The adrenal cortex is made of three zones: zona glomerulosa, zona fasciculata and zona reticularis. The main zone that expresses MC_{2} and MRAP is the zona fasciculata. Both proteins are also found in the undifferentiated region of the adrenal gland, where there is a small population of adrenal stem cells The use of MRAP knockout transgenic mice revealed under-developed adrenal gland with loss of the adrenal zonation, which indicates another mechanism for FGD-2.

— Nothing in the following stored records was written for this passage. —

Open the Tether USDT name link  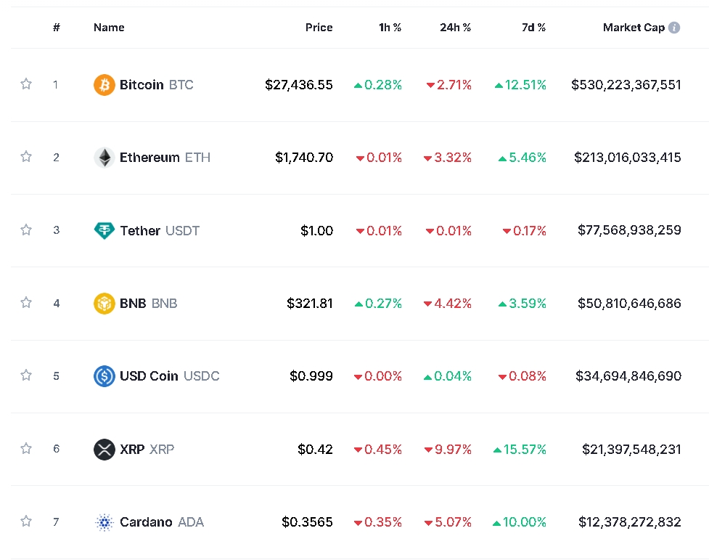(160, 230)
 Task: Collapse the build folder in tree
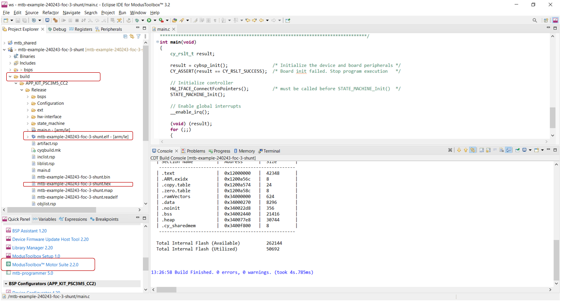10,77
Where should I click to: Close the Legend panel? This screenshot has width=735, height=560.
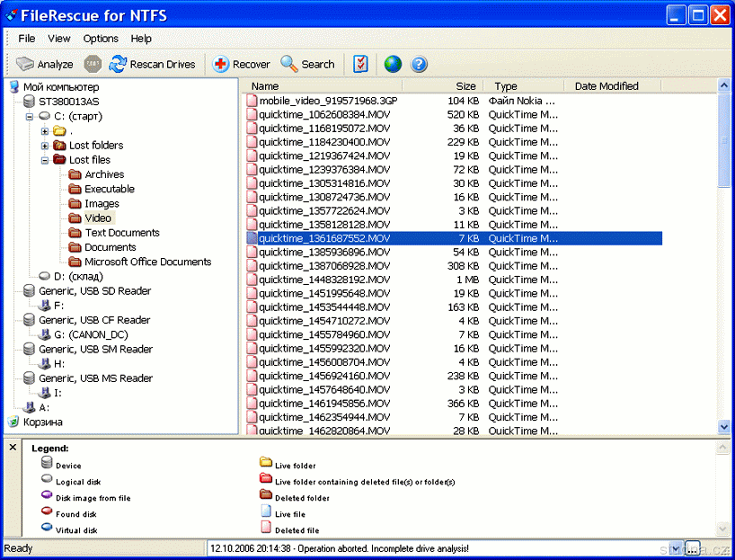click(13, 447)
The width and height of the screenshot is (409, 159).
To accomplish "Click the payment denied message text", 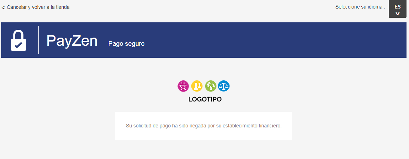I will click(204, 126).
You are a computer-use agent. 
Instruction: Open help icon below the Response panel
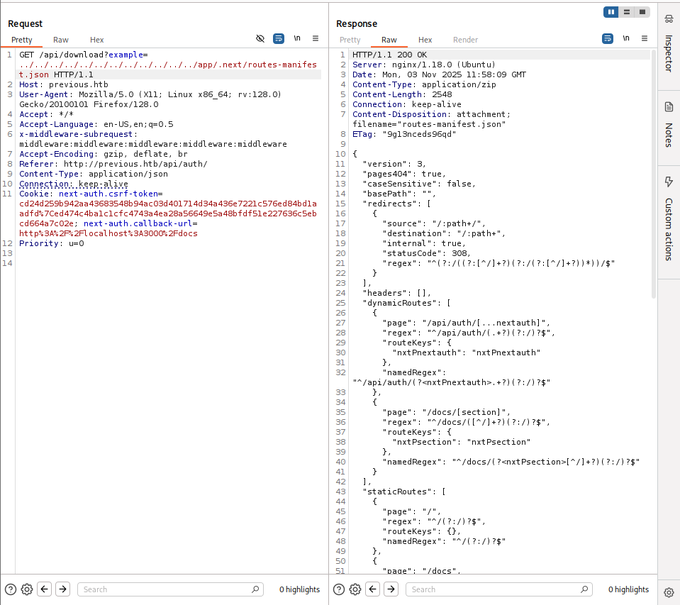[x=339, y=589]
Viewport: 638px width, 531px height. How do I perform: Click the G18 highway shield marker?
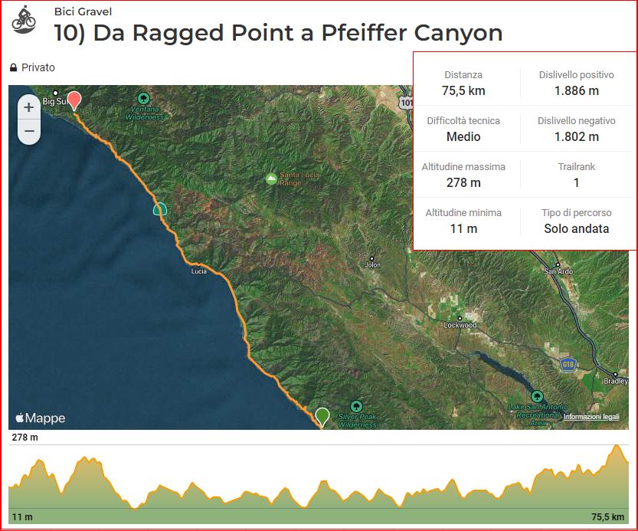[x=568, y=364]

There is still no profound evidence of the involvement of MRAP in disorders beyond the adrenal gland. However, MC_{2} lipolytic activity was disturbed in the adipose tissue in the presence of mutated MRAP. Nevertheless, the MRAP mutations that caused FGD-2 did not seem to affect fat metabolism in the affected patients. This might indicate a compensatory mechanism to the loss of MRAP function in adipocytes.

The presence of MRAP in regions with no or low MC_{2} levels might indicate a role of MRAP beyond MC_{2} and the other melanocortin receptors. Ongoing studies using transgenic mice and array genotyping could give insight into the physiological processes involving MRAP.